Nimrod Erez wrote:In test after test in the studio on the Eizo monitor we have, the P3 image looks much much better than the 709 picture, for whatever reason. Not using any LUTs for normalizing, just contrast and pivot on a third node in the line, all other corrections happen on the LOG material on a serial node prior to normalizing node. P3 image much smoother with richer colors. And this is just on an interview shot.
However that doesn't mean I'll end up grading the project in P3. Past conversions from 709 to DCP were super smooth and looked good on the big screen and the film will eventually exist streaming on Netflix = 709.
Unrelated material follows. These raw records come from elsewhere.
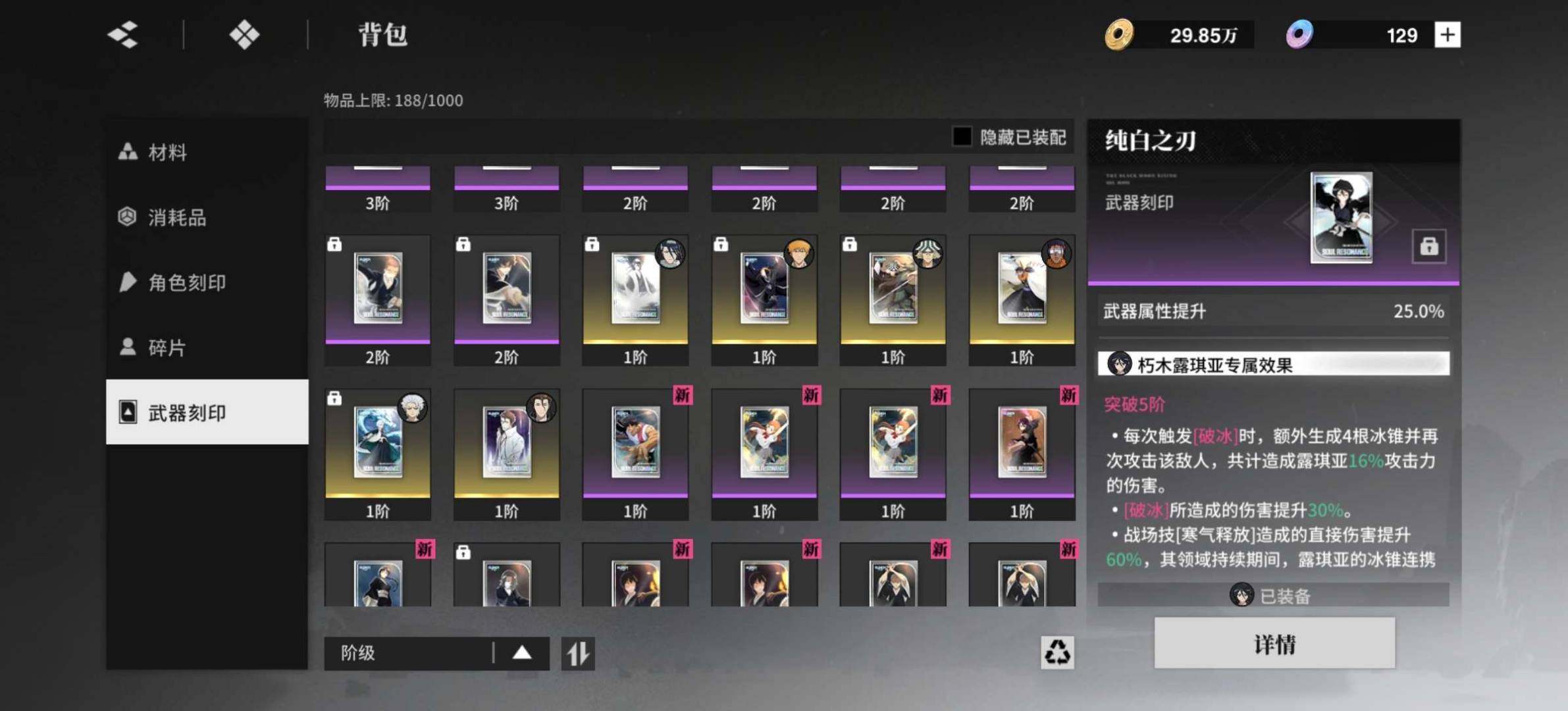
Task: Select the first locked purple 2阶 card
Action: [378, 301]
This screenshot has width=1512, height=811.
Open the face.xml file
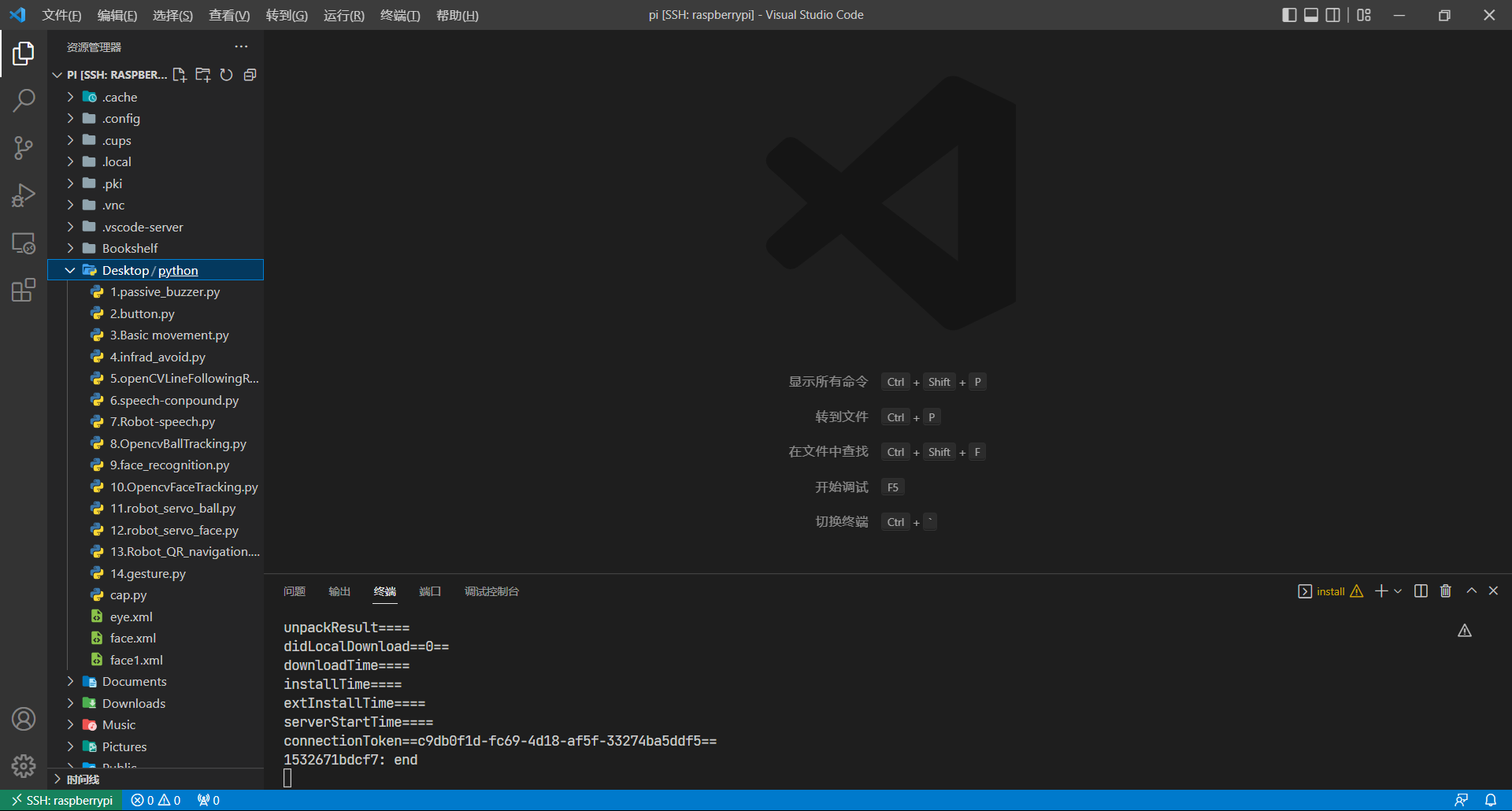point(132,638)
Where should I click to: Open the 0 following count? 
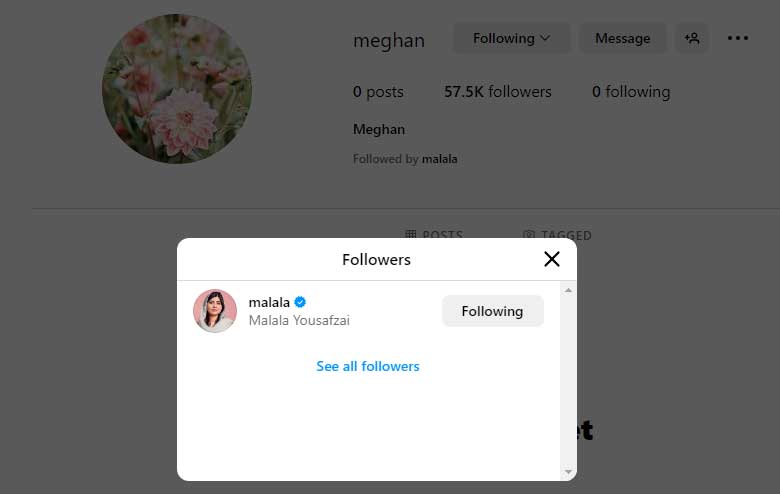631,91
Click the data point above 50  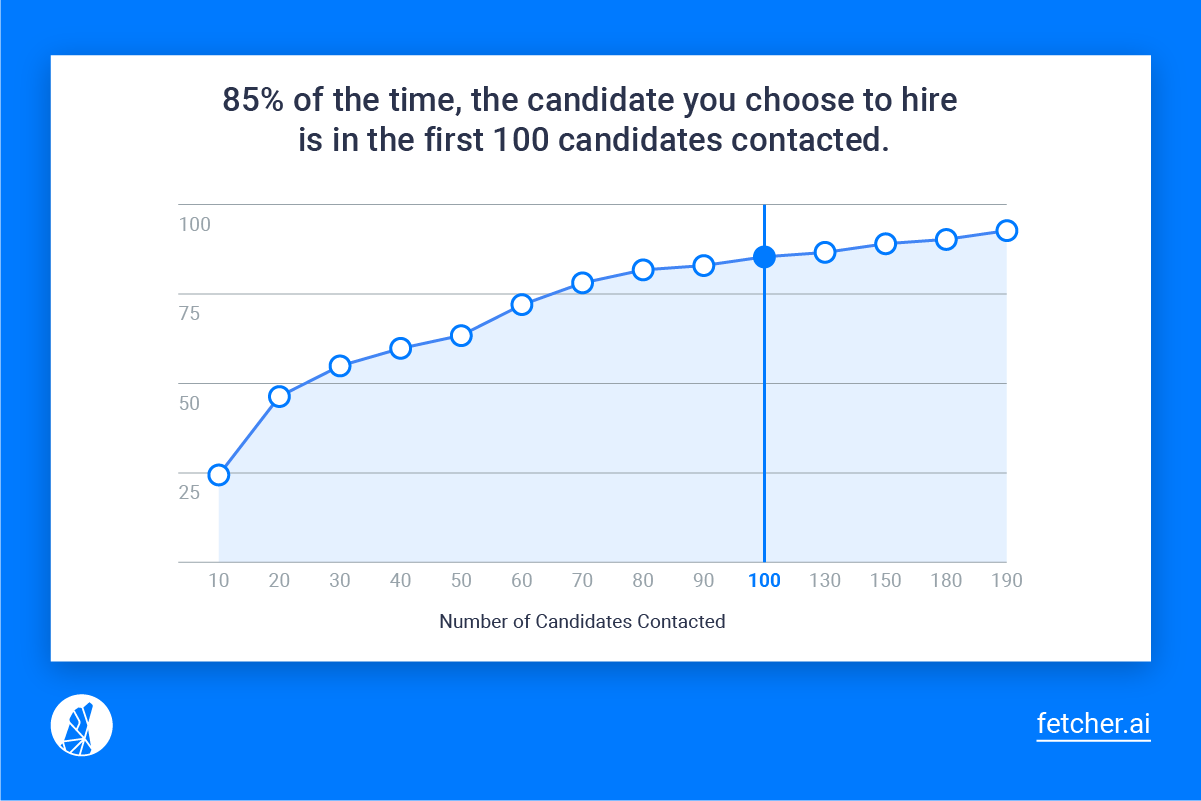tap(461, 335)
To me it sounds like only 98% of P3 on my monitor is not much of an issue because the what's important is not color gamut but hue, and Y gamut (As many F stops as the format supports basically.) As long as the hue doesn't shift, losing 2% of color is not such a big loss, especially on a historical documentary.
Will probably stick to 709 just to be on the safe side, for now.
stick to 709 is a good idea.
i think you might be being fooled by what you are seeing. it's kind of like when I'm doing a grade and client says, "I like more how it looks there!" (the app gui instead of the broadcast monitor)
a dcp made from your computer monitor preset p3 setting is a dangerous route. you really have no idea what you are looking at (gamma? viewing environment? luminance?) without proper profiling and a test of that pipeline.
also
do you even know what the white point and gamut are? have you measured it?